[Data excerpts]

=== Begin Enclosure ===

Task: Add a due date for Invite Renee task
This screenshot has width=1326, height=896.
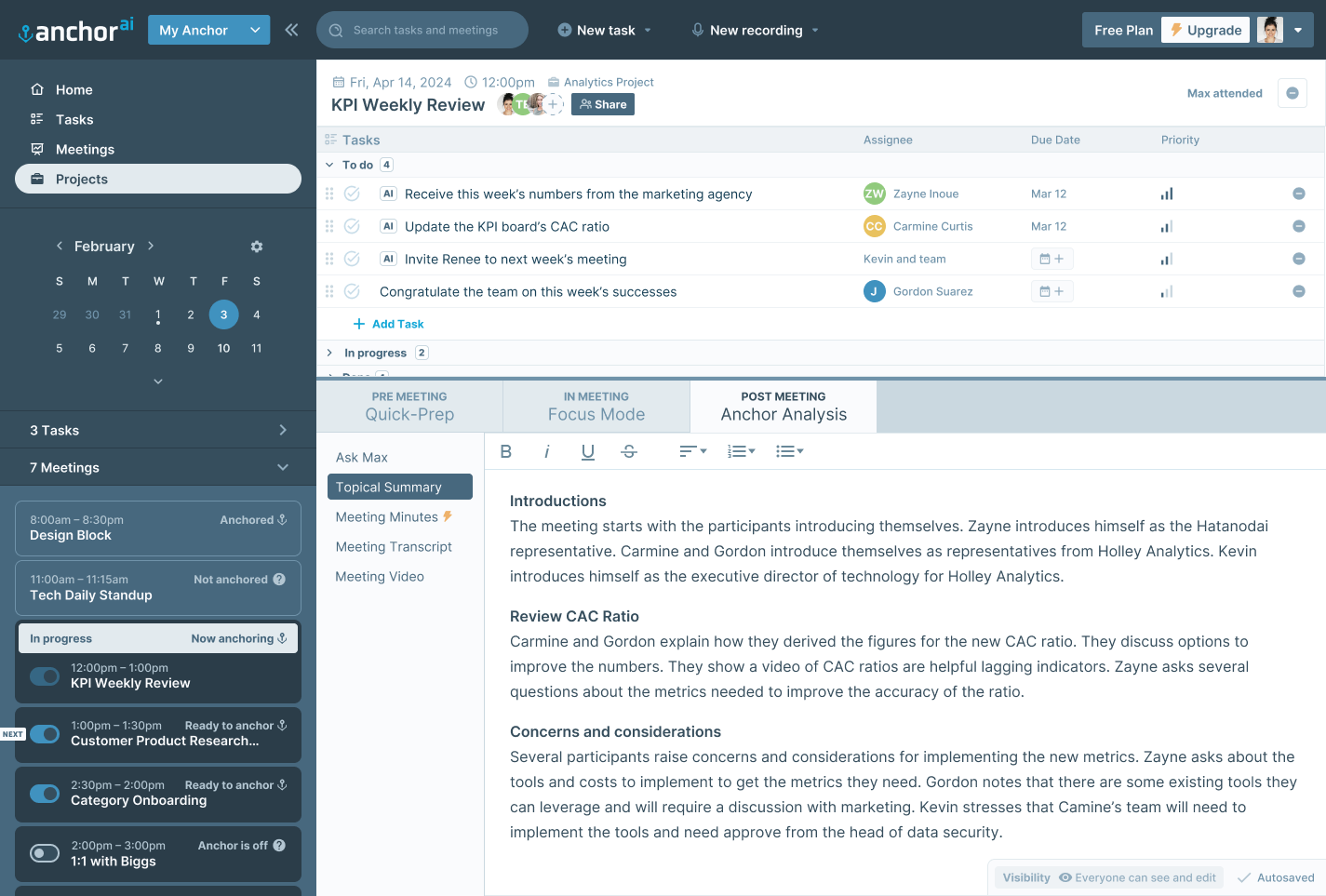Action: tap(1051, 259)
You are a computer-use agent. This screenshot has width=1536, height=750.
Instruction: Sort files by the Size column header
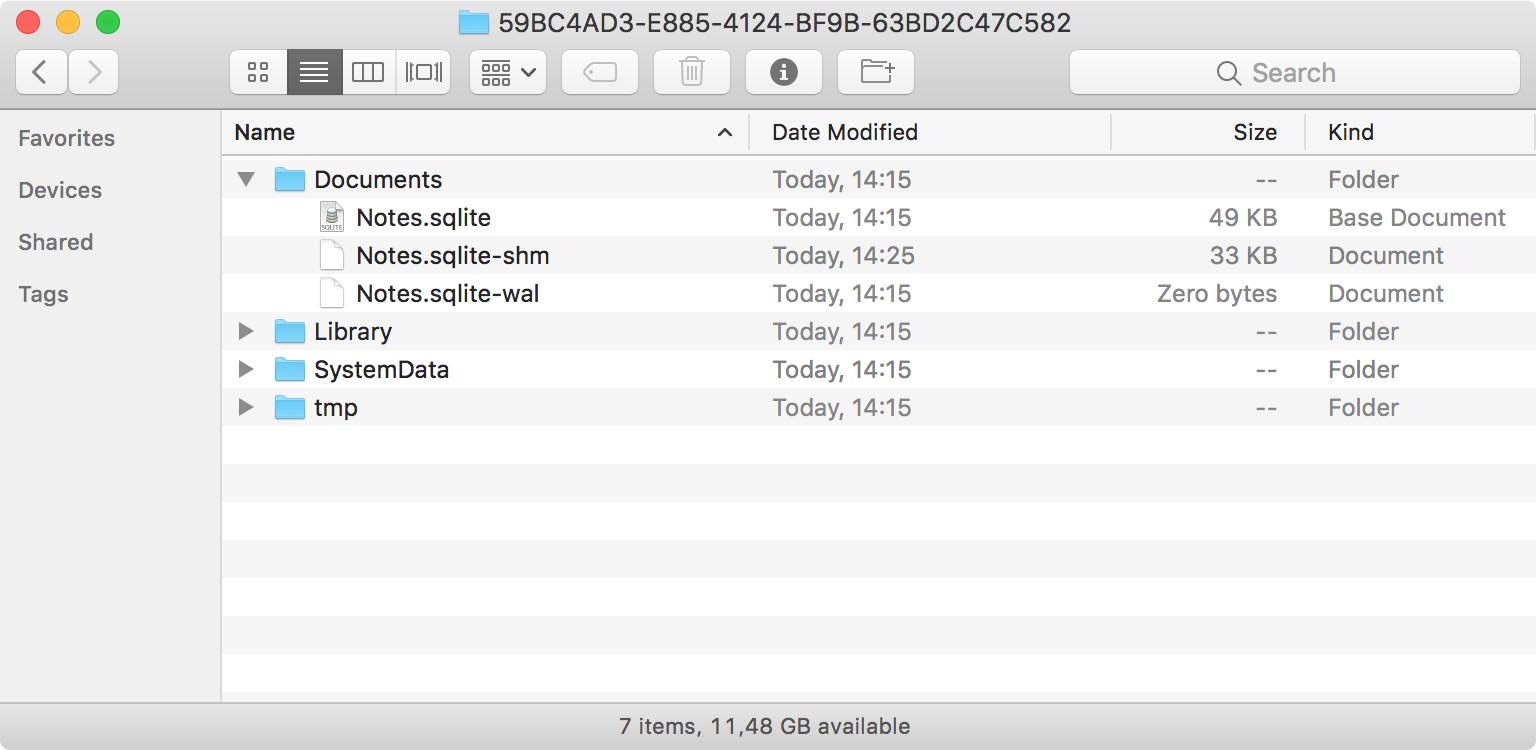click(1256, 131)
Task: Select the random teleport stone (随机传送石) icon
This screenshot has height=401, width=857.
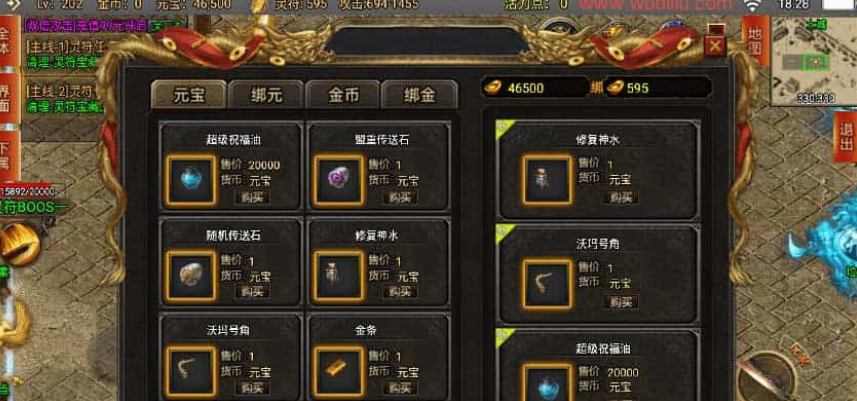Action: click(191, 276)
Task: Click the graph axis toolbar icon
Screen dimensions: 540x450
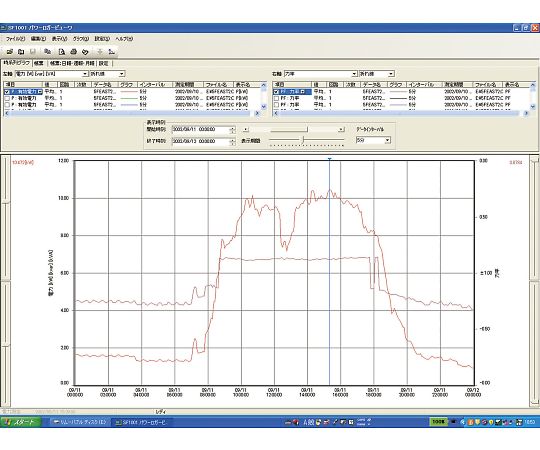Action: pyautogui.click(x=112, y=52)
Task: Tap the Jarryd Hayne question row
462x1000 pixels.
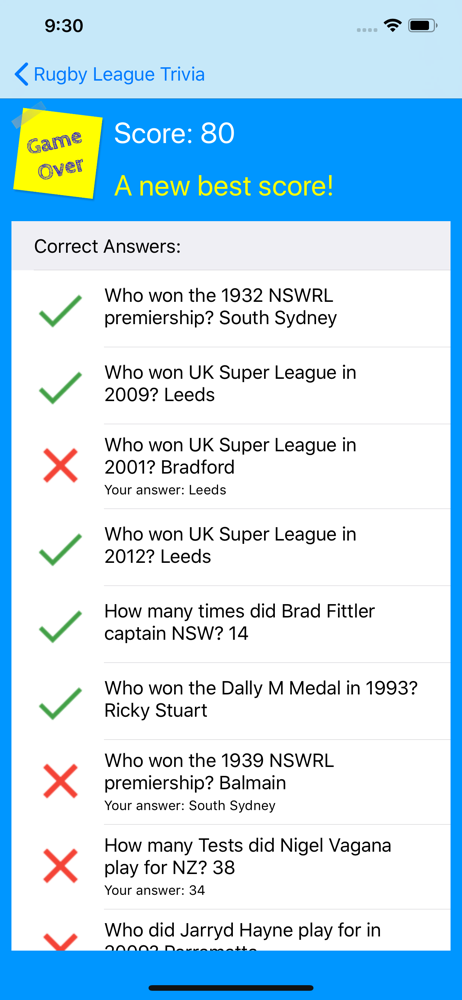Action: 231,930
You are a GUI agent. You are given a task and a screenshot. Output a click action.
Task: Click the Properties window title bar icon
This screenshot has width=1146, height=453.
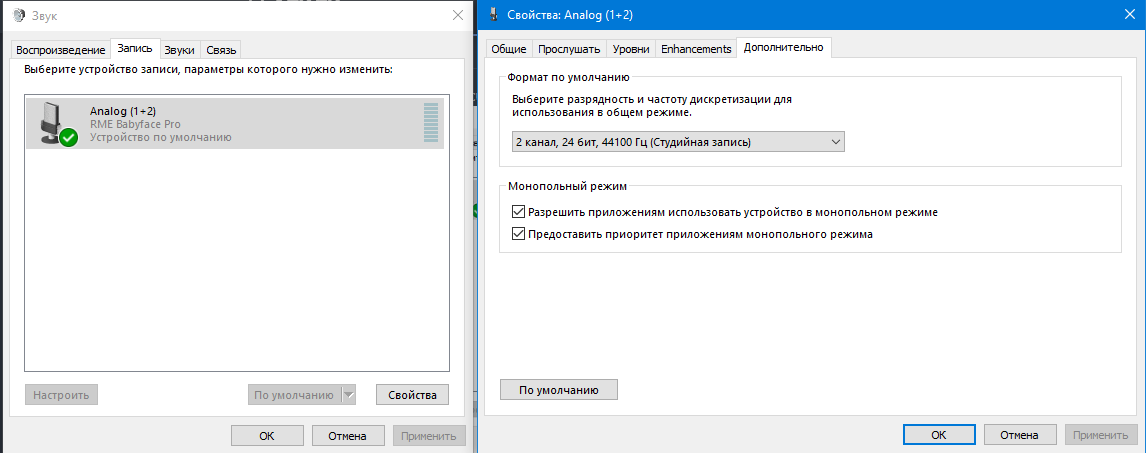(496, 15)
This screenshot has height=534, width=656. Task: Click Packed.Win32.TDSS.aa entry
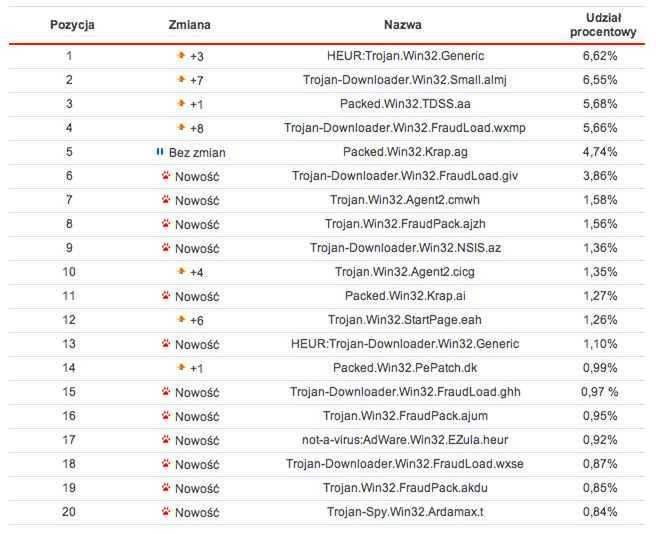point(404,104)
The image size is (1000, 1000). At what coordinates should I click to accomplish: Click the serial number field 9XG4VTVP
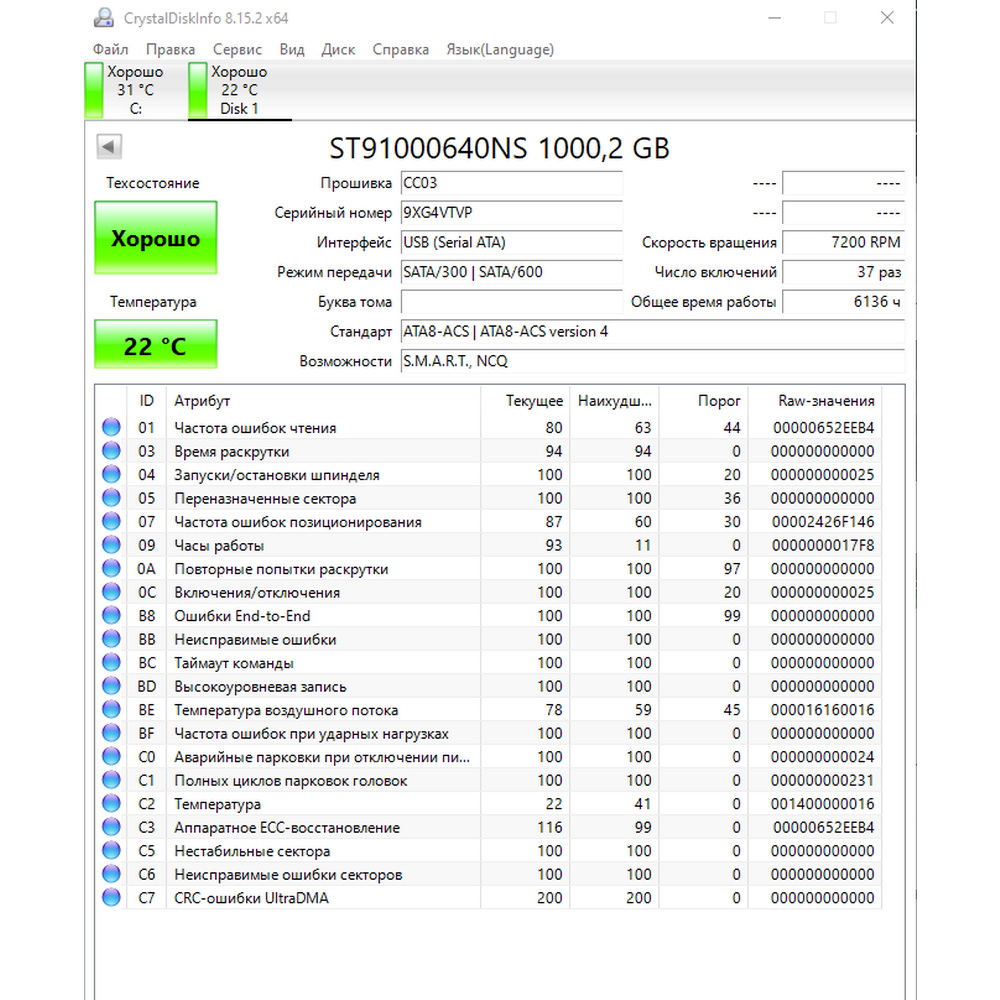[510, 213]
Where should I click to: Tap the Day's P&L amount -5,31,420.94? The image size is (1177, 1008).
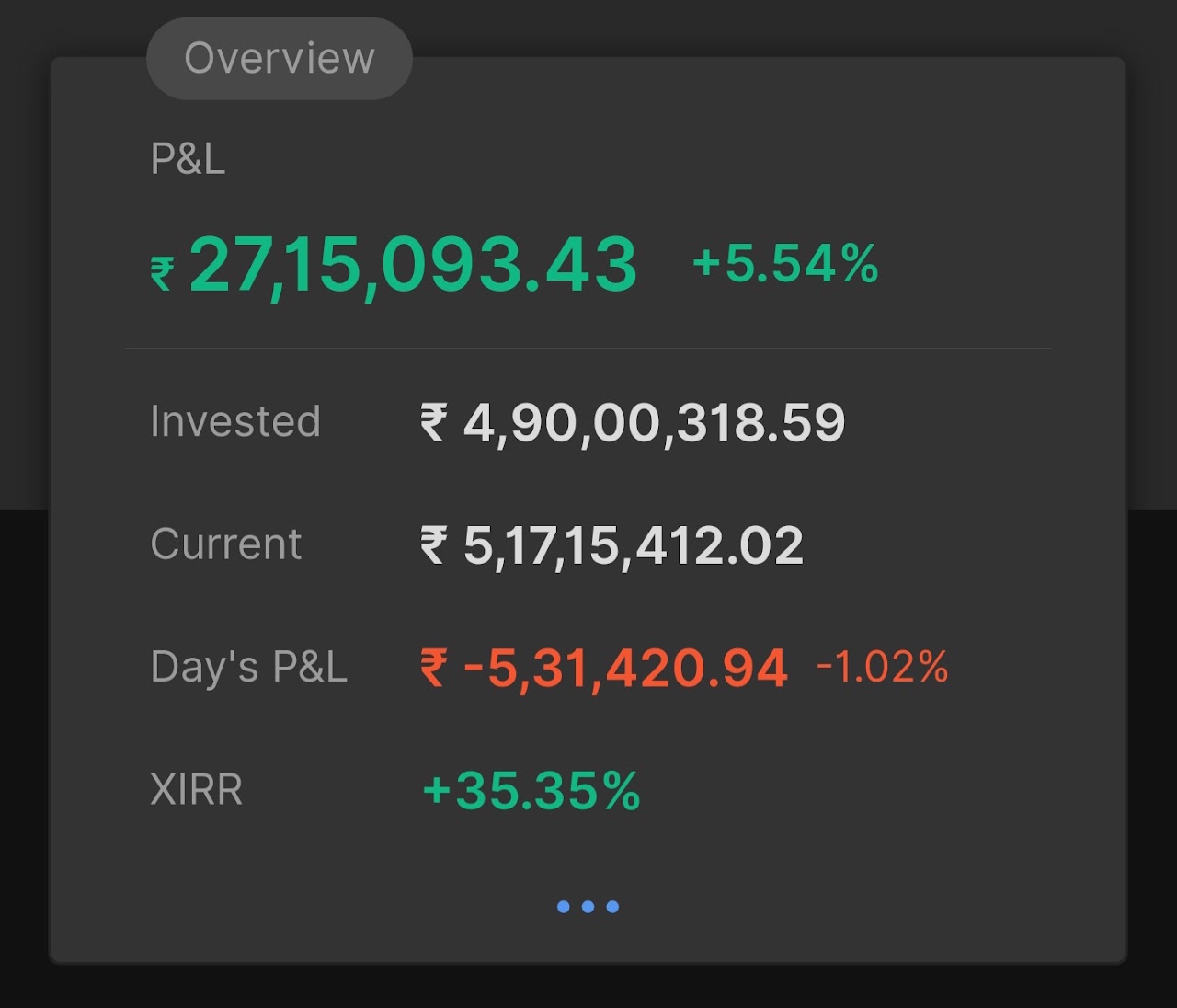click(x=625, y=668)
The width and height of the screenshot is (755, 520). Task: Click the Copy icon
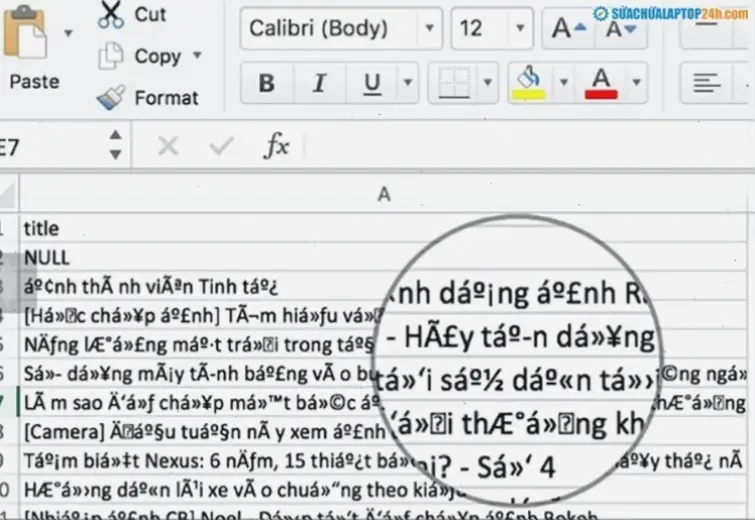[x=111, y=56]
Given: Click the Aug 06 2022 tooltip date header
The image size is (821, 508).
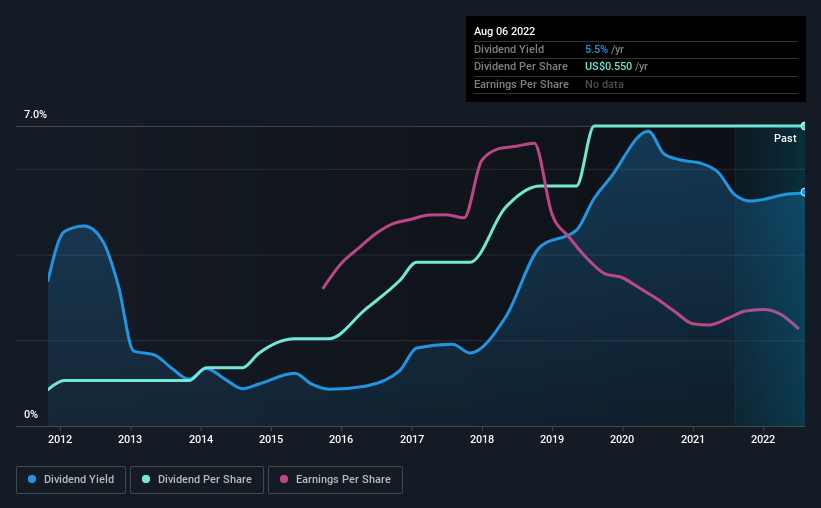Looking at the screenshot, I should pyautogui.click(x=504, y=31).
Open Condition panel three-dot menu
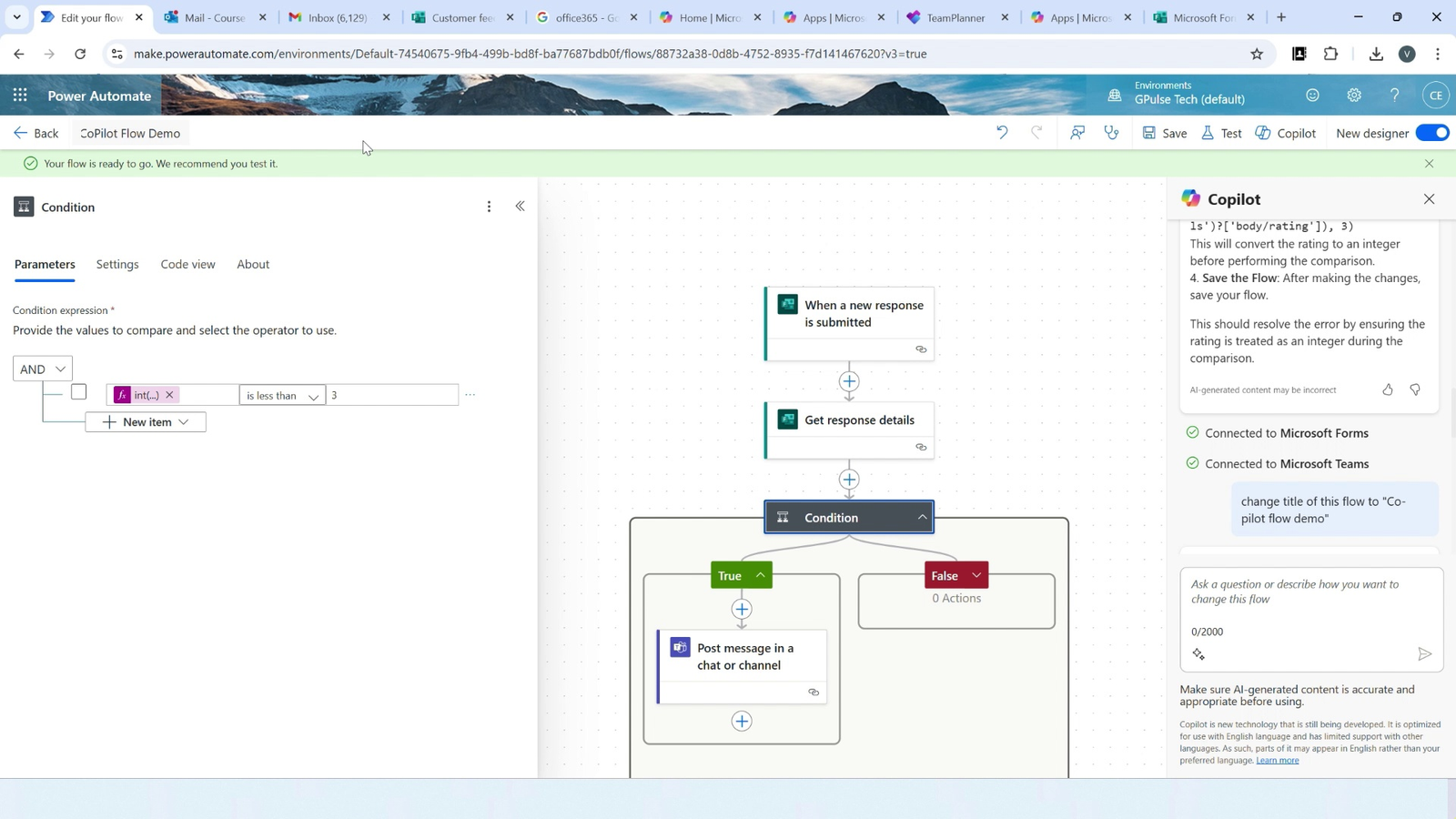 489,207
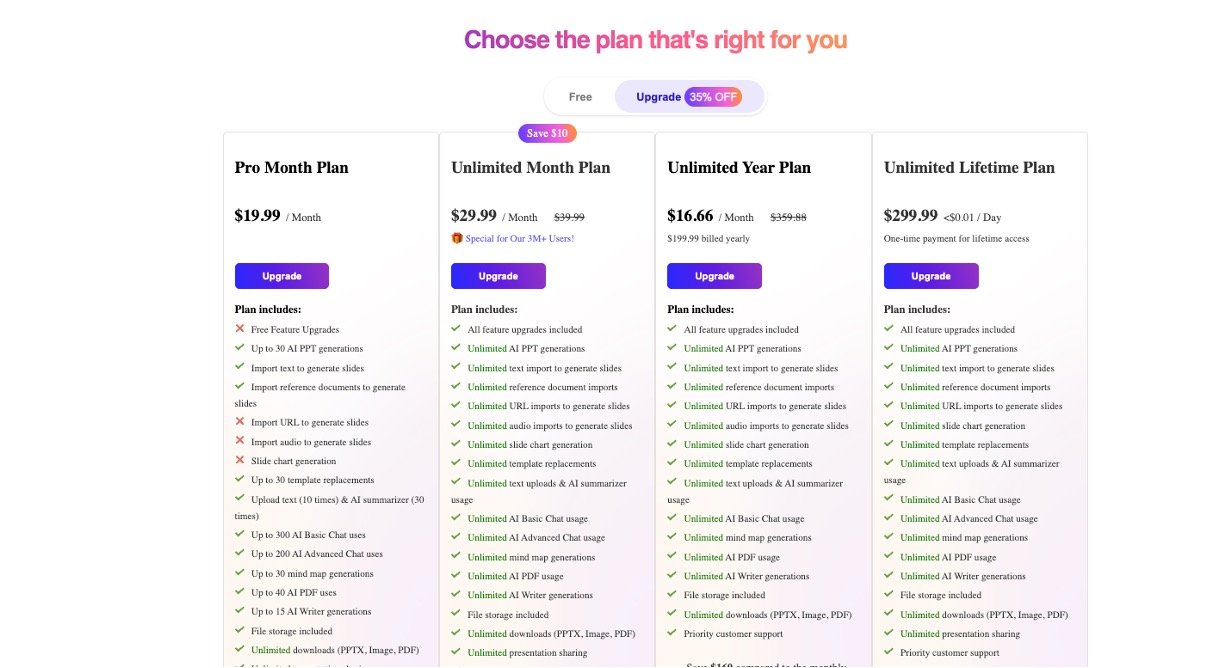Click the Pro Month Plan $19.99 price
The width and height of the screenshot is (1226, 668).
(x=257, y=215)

=== End Enclosure ===

* **Exercise requirements**
The reply should hold an exact repeat of the entries from their opening line through the line with "Task: Click the Properties", and no pictures at all.

* **Output for this exercise**
Task: Add a due date for Invite Renee task
This screenshot has width=1326, height=896.
Action: tap(1051, 259)
You are a computer-use agent. This screenshot has width=1536, height=750.
Instruction: Sort files by the Size column header
click(1256, 131)
Task: Select the random teleport stone (随机传送石) icon
This screenshot has height=401, width=857.
Action: click(191, 276)
Task: Click the graph axis toolbar icon
Screen dimensions: 540x450
Action: pyautogui.click(x=112, y=52)
Task: Tap the Jarryd Hayne question row
462x1000 pixels.
Action: 231,930
You are a GUI agent. You are given a task and a screenshot. Output a click action.
Task: Click the Properties window title bar icon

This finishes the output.